The image can be resized using attributes in the size values. The length of the image is resized to half of it and height of the image is increased by twice the existing value.

        Fig 5: Resized Image

 

    6. Converting Gray scaled image to RGB image

Here the image which is shown below is already in gray scaling, is converted to image with primary colors. This will give a output of basic colored image with RGB colors.

The below picture is the gray scaled image to be converted.

Fig 6: Gray Scaled Image

The picture shown below is the converted gray scaled image after the primary color implementation.

Fig 7: Gray Scale Image to RGB Image

 

    7. Detecting Tumor cells using Image Processing

Using Image processing techniques, is useful to find the tumors in the image.

It is an effective technique to find the small tumors in the body.  Now we are going to find the tumor in the brain using image processing. First step is to import the image of the scan.
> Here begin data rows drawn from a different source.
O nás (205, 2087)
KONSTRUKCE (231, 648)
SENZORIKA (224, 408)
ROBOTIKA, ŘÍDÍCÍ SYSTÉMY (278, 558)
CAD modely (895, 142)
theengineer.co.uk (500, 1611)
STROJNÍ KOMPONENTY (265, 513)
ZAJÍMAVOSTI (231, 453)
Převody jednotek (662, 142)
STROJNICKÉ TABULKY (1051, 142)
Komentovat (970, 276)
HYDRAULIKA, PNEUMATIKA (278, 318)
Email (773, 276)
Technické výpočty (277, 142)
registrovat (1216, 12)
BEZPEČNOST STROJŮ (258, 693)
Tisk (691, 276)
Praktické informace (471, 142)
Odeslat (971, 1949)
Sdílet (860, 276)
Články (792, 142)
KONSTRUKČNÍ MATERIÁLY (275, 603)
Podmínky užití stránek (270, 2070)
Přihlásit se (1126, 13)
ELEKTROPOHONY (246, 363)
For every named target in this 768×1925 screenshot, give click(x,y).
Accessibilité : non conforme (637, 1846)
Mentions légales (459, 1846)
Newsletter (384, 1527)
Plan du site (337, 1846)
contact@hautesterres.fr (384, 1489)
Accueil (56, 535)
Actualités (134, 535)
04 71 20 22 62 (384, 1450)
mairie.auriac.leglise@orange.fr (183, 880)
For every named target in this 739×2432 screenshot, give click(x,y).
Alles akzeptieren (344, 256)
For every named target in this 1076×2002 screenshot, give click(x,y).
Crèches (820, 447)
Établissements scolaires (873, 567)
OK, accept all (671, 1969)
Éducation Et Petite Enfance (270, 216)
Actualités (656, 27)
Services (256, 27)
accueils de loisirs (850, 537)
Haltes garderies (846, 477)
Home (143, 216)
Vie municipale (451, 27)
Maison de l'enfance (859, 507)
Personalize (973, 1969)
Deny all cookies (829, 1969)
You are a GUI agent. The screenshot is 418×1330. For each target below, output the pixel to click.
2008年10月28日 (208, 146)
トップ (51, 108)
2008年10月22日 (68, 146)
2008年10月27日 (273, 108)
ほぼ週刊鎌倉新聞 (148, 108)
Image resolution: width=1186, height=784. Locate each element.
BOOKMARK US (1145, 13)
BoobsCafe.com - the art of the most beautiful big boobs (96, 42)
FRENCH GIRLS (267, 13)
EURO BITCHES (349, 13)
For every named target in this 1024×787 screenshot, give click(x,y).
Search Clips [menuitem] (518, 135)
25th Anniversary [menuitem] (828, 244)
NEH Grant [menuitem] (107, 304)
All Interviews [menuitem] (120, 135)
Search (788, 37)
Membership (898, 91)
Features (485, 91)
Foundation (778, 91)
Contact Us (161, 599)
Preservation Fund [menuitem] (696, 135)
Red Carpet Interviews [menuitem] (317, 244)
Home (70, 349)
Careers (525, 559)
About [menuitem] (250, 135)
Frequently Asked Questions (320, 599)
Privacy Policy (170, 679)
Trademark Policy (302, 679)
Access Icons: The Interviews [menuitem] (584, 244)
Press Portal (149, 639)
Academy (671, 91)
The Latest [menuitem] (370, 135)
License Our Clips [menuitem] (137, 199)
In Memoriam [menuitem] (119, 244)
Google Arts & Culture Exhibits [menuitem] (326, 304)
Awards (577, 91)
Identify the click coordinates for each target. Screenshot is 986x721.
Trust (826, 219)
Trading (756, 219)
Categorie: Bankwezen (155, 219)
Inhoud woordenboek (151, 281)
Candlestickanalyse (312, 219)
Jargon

Fig 9: Imported Image of Brain

 

    8. Heat map of the Image

          The heatmap is created to differentiate the tumor from the normal parts of the brain. Here tumor parts are in light color and other parts are in different colors. These are separated using the RGB values of the image.

Fig 10: Heatmap of the image

 

    9. Highlighting the index values of the tumor

          The below image gives the index value of the pixel grids which are with the tumor cells, by segregating the color range which are closer to white and grouping them together.

Fig 11: Indexing the tumor parts of brain

 

    10. Identifying the tumor area using Image Processing

          The scan image is Gray Scaled and the areas are selected to identify normal parts of the brain and the tumors. Based on the RGB values the pixels are checked and the tumor areas are identified and indicated with color to differentiate it.

Fig 12: Identified Area of  tumor in brain

 

    11. Differentiating the tumor and normal brain parts

To get a clear view and to identify the tumor parts, the brain area and tumor area are differentiated with different colors. By this, we can find the percentage of area that has tumor.

Fig 13: differentiating tumor cells from normal brain parts

 

12. Result

Here the basic knowledge about image processing is gained and the tumor in found using the image processing technique. The size of the tumor can also be found using this technique.

Percentage of clot is: 0.495%

 

13. Applications of Image Processing

Image processing is widely used in

  • Face identification.
  • Image to Text conversion
  • Object Detection
  • Hand writing Detection and etc.

 

Please note: This project is completely done in Python using Google Colab. Lot of work is done and techniques are used in image analysis, image preparation and image processing in this project.